TASK
Rewrite the data below as a JSON list of strings, with one string per line and no blank lines.

RECORDED INFORMATION

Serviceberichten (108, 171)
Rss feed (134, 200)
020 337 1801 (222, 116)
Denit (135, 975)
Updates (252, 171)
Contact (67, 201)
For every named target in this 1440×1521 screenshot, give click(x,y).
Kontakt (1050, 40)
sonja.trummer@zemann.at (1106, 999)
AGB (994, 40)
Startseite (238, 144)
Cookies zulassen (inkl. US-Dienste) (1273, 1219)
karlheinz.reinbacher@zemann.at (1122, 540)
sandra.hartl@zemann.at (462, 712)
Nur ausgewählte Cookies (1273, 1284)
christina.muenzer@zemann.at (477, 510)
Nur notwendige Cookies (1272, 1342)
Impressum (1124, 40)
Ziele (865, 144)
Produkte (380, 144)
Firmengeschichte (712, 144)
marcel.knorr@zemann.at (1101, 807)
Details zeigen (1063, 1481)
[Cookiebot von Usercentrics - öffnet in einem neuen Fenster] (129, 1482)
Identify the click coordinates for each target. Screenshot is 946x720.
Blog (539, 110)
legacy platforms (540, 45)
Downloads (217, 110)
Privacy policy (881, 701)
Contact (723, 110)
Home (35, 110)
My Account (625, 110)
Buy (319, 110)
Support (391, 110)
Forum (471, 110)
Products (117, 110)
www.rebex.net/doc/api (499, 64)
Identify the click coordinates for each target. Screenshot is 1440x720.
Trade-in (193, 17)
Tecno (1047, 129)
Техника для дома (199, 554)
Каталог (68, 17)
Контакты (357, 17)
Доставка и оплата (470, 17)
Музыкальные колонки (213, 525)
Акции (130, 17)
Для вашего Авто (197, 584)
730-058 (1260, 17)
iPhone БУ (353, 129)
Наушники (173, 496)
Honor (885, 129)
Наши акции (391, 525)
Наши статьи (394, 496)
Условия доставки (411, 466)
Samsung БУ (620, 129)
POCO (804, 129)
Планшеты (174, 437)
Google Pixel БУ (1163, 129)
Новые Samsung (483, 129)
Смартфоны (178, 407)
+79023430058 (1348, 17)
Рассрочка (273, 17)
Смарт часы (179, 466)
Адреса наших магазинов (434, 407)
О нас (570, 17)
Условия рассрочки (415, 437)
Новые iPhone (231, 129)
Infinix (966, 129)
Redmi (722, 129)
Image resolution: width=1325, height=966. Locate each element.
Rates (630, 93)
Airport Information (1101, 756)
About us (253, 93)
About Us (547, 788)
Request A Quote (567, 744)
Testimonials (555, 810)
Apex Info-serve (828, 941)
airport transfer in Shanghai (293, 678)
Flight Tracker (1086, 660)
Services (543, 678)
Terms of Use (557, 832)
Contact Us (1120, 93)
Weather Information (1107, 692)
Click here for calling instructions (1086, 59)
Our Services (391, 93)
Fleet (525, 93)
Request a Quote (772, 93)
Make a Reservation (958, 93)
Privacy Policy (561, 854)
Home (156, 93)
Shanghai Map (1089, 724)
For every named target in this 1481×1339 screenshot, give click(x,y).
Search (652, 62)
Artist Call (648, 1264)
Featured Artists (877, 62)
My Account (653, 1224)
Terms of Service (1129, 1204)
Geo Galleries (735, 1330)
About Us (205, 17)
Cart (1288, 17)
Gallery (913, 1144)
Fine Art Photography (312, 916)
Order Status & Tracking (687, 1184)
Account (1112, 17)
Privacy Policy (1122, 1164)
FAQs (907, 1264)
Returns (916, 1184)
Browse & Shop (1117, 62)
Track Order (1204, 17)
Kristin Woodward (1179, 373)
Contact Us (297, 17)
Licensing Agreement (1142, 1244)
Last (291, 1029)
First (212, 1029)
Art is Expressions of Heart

RESPONSE
[
  "Serviceberichten (108, 171)",
  "Rss feed (134, 200)",
  "020 337 1801 (222, 116)",
  "Denit (135, 975)",
  "Updates (252, 171)",
  "Contact (67, 201)",
  "For every named target in this 1440×1521 screenshot, give click(x,y).",
  "Kontakt (1050, 40)",
  "sonja.trummer@zemann.at (1106, 999)",
  "AGB (994, 40)",
  "Startseite (238, 144)",
  "Cookies zulassen (inkl. US-Dienste) (1273, 1219)",
  "karlheinz.reinbacher@zemann.at (1122, 540)",
  "sandra.hartl@zemann.at (462, 712)",
  "Nur ausgewählte Cookies (1273, 1284)",
  "christina.muenzer@zemann.at (477, 510)",
  "Nur notwendige Cookies (1272, 1342)",
  "Impressum (1124, 40)",
  "Ziele (865, 144)",
  "Produkte (380, 144)",
  "Firmengeschichte (712, 144)",
  "marcel.knorr@zemann.at (1101, 807)",
  "Details zeigen (1063, 1481)",
  "[Cookiebot von Usercentrics - öffnet in einem neuen Fenster] (129, 1482)",
  "Identify the click coordinates for each target. Screenshot is 946x720.",
  "Blog (539, 110)",
  "legacy platforms (540, 45)",
  "Downloads (217, 110)",
  "Privacy policy (881, 701)",
  "Contact (723, 110)",
  "Home (35, 110)",
  "My Account (625, 110)",
  "Buy (319, 110)",
  "Support (391, 110)",
  "Forum (471, 110)",
  "Products (117, 110)",
  "www.rebex.net/doc/api (499, 64)",
  "Identify the click coordinates for each target. Screenshot is 1440x720.",
  "Trade-in (193, 17)",
  "Tecno (1047, 129)",
  "Техника для дома (199, 554)",
  "Каталог (68, 17)",
  "Контакты (357, 17)",
  "Доставка и оплата (470, 17)",
  "Музыкальные колонки (213, 525)",
  "Акции (130, 17)",
  "Для вашего Авто (197, 584)",
  "730-058 (1260, 17)",
  "iPhone БУ (353, 129)",
  "Наушники (173, 496)",
  "Honor (885, 129)",
  "Наши акции (391, 525)",
  "Наши статьи (394, 496)",
  "Условия доставки (411, 466)",
  "Samsung БУ (620, 129)",
  "POCO (804, 129)",
  "Планшеты (174, 437)",
  "Google Pixel БУ (1163, 129)",
  "Новые Samsung (483, 129)",
  "Смартфоны (178, 407)",
  "+79023430058 (1348, 17)",
  "Рассрочка (273, 17)",
  "Смарт часы (179, 466)",
  "Адреса наших магазинов (434, 407)",
  "О нас (570, 17)",
  "Условия рассрочки (415, 437)",
  "Новые iPhone (231, 129)",
  "Infinix (966, 129)",
  "Redmi (722, 129)",
  "Image resolution: width=1325, height=966. Locate each element.",
  "Rates (630, 93)",
  "Airport Information (1101, 756)",
  "About us (253, 93)",
  "About Us (547, 788)",
  "Request A Quote (567, 744)",
  "Testimonials (555, 810)",
  "Apex Info-serve (828, 941)",
  "airport transfer in Shanghai (293, 678)",
  "Flight Tracker (1086, 660)",
  "Services (543, 678)",
  "Terms of Use (557, 832)",
  "Contact Us (1120, 93)",
  "Weather Information (1107, 692)",
  "Click here for calling instructions (1086, 59)",
  "Our Services (391, 93)",
  "Fleet (525, 93)",
  "Request a Quote (772, 93)",
  "Make a Reservation (958, 93)",
  "Privacy Policy (561, 854)",
  "Home (156, 93)",
  "Shanghai Map (1089, 724)",
  "For every named target in this 1481×1339 screenshot, give click(x,y).",
  "Search (652, 62)",
  "Artist Call (648, 1264)",
  "Featured Artists (877, 62)",
  "My Account (653, 1224)",
  "Terms of Service (1129, 1204)",
  "Geo Galleries (735, 1330)",
  "About Us (205, 17)",
  "Cart (1288, 17)",
  "Gallery (913, 1144)",
  "Fine Art Photography (312, 916)",
  "Order Status & Tracking (687, 1184)",
  "Account (1112, 17)",
  "Privacy Policy (1122, 1164)",
  "FAQs (907, 1264)",
  "Returns (916, 1184)",
  "Browse & Shop (1117, 62)",
  "Track Order (1204, 17)",
  "Kristin Woodward (1179, 373)",
  "Contact Us (297, 17)",
  "Licensing Agreement (1142, 1244)",
  "Last (291, 1029)",
  "First (212, 1029)",
  "Art is Expressions of Heart"
]